I knew fairly early that large cities and BigLaw weren’t for me. Horses were for me… if you’re in a big city that means commuting, high cost of living, less flexibility.

There are lots of different paths out there. I decided to work in smaller towns - my commute from home to work has varied from approx. 5-15 minutes and home to barn between 0-25 minutes.

Of course my first couple years I had to prove to the bosses that I was dedicated and hard-working but that meant occasional long days and weekend work, not 70 hours/ week.

Whenever opportunities came up where I could make significantly more money, that came with a likewise expectation of more hours at the office, or more commuting, or more expensive cost of living.
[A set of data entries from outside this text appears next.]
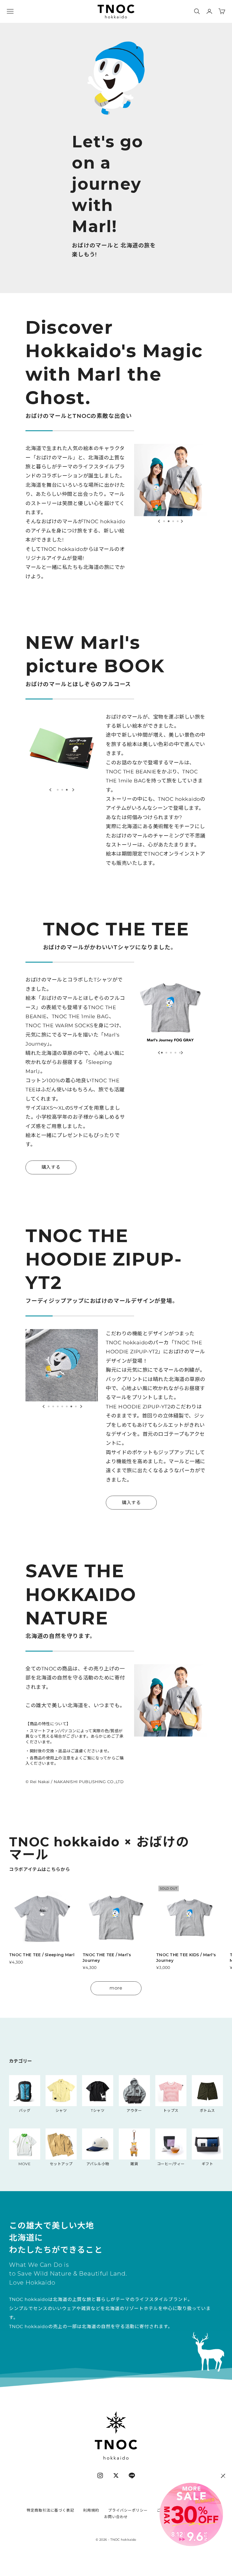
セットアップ (61, 2163)
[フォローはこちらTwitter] (116, 2475)
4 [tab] (178, 520)
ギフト (207, 2163)
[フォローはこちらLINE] (131, 2475)
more (116, 1988)
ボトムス (207, 2110)
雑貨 (134, 2163)
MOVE (24, 2163)
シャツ (61, 2110)
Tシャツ (97, 2110)
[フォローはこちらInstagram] (100, 2475)
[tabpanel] (170, 480)
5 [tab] (180, 1051)
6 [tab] (71, 1405)
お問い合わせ (116, 2516)
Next (181, 521)
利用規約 (91, 2510)
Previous (159, 521)
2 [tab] (168, 520)
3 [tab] (173, 520)
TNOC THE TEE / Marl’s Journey (107, 1957)
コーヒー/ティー (171, 2163)
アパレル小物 (97, 2163)
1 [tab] (164, 520)
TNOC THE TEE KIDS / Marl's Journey (186, 1957)
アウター (134, 2110)
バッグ (25, 2110)
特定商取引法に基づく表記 (50, 2510)
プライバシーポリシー (128, 2510)
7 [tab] (76, 1405)
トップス (171, 2110)
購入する (51, 1167)
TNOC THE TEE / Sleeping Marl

I know I am paid significantly less than people in the big city but I am my own boss, I choose a lot of my hours, I take time off for lessons, farrier, clinics and shows. I put all of these into my calendar and I rarely allow a clash of a trial and a horse show :stuck_out_tongue_closed_eyes: I’ll never be rich because I keep spending money on horses, but that’s ok with me :grin:

I’m an attorney too! I started in BigLaw for a few years and then have been in house for the last 4 years. It’s not always easy to make it work, but you can do it if you prioritize. When I was in BigLaw, I often rode at 6:30am to make sure I could get it in before work. My office’s culture was to come in around 9-10 and work late, so nobody really noticed my schedule being different. There were times I was on particularly busy deals or where I found I needed to prioritize sleep so I didn’t get as many rides in, but it was mostly doable. That being said, it’s a hell of a lot easier in the job I have now where I don’t answer to clients who are paying an incredibly high hourly rate. My boss is really understanding, and so I’m able to block my calendar for 2-3 hours in the middle of the day to go ride, and then work earlier or later when needed.
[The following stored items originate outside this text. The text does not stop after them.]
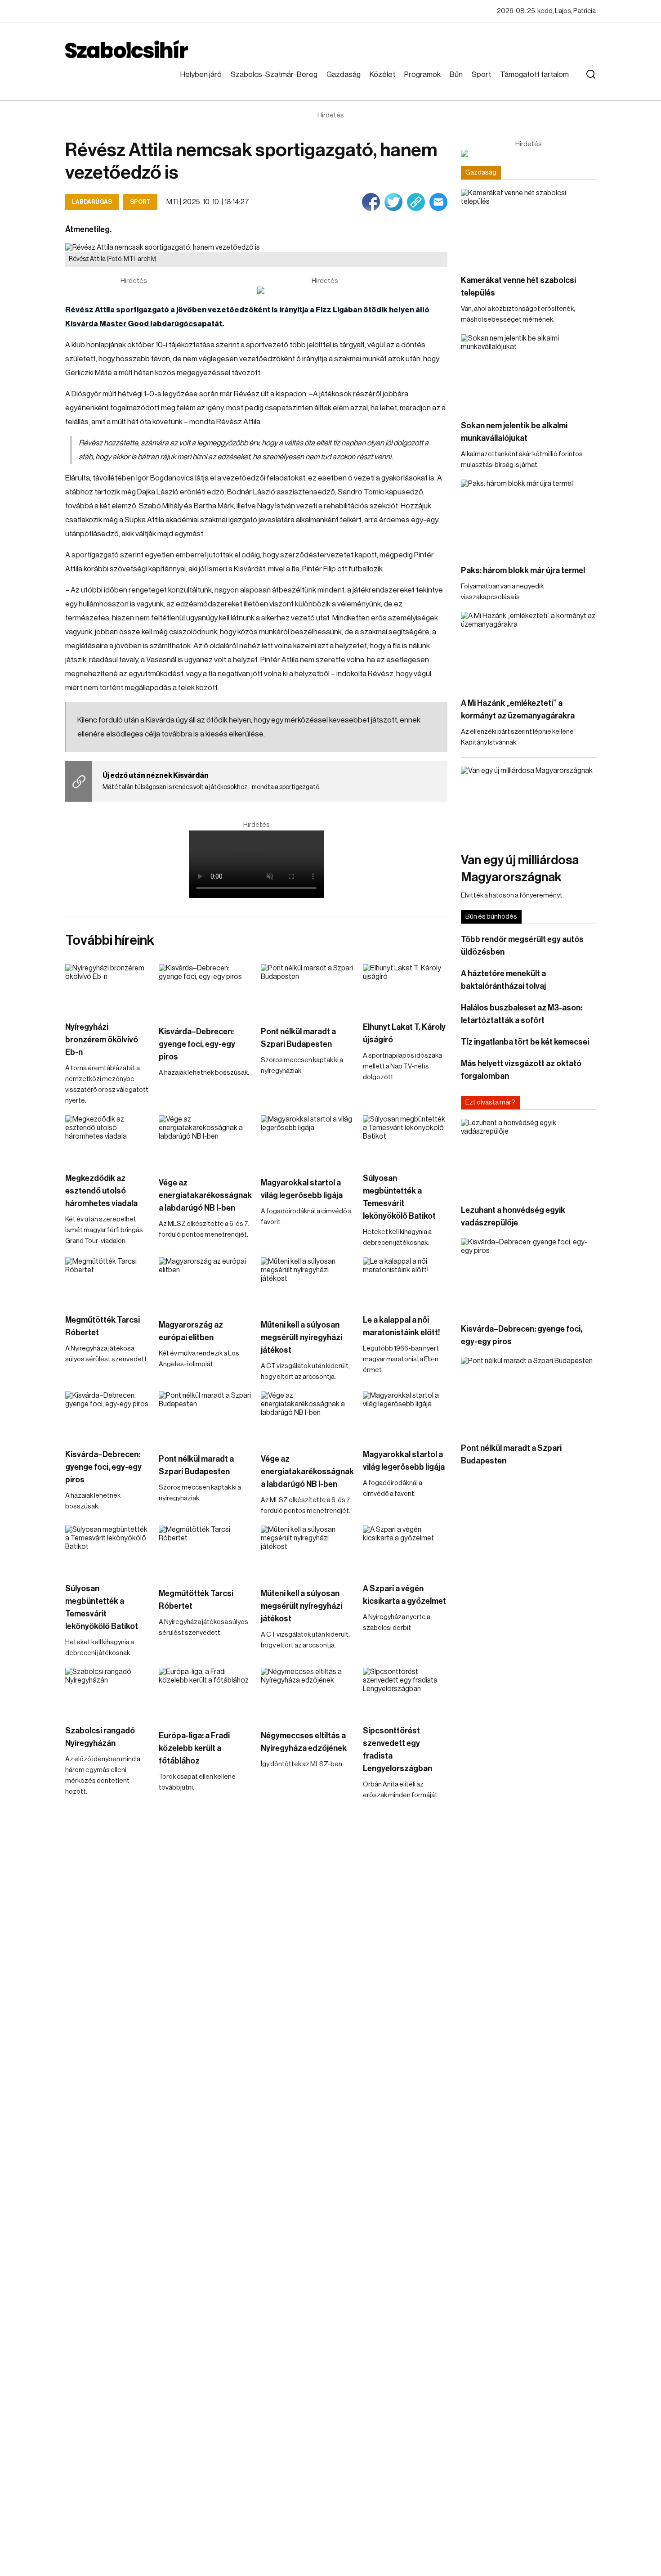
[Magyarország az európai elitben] (205, 1283)
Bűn (456, 74)
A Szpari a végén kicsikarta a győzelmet (404, 1594)
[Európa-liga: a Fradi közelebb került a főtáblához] (205, 1694)
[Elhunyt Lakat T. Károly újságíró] (405, 988)
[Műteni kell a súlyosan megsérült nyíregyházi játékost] (307, 1283)
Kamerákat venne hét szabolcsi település (518, 286)
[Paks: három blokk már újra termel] (528, 518)
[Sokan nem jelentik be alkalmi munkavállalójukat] (528, 372)
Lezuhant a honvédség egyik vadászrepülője (513, 1216)
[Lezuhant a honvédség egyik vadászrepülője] (528, 1157)
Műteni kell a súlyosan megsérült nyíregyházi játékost (301, 1337)
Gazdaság (343, 74)
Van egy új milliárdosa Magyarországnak (520, 869)
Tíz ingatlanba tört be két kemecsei (525, 1042)
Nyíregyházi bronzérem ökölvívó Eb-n (101, 1039)
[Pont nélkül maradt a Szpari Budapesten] (307, 990)
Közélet (382, 74)
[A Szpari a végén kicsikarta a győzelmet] (405, 1549)
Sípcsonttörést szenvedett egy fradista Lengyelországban (397, 1750)
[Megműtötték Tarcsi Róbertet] (107, 1281)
My best recommendation is to do what you can to limit commute time. It was the easiest for me to ride when I lived 5 minutes from my office and 13 minutes from the barn. I was able to get as much sleep as possible by rolling out of bed and being at the barn within 30 minutes of opening my eyes, and it was a lot less stressful to be able to run back home and shower and get ready at home vs having to think about what I was going to wear in advance and packing a bag to get ready at the barn (I spent a very hot day in a sweater because I forgot another bra and a sports bra didn’t work with the shirt I packed).

My other big recommendation is to make sure you have a good barn and trainer that you trust so you’re not stressing over whether your horse is cared for when you do get busy and can’t make it out.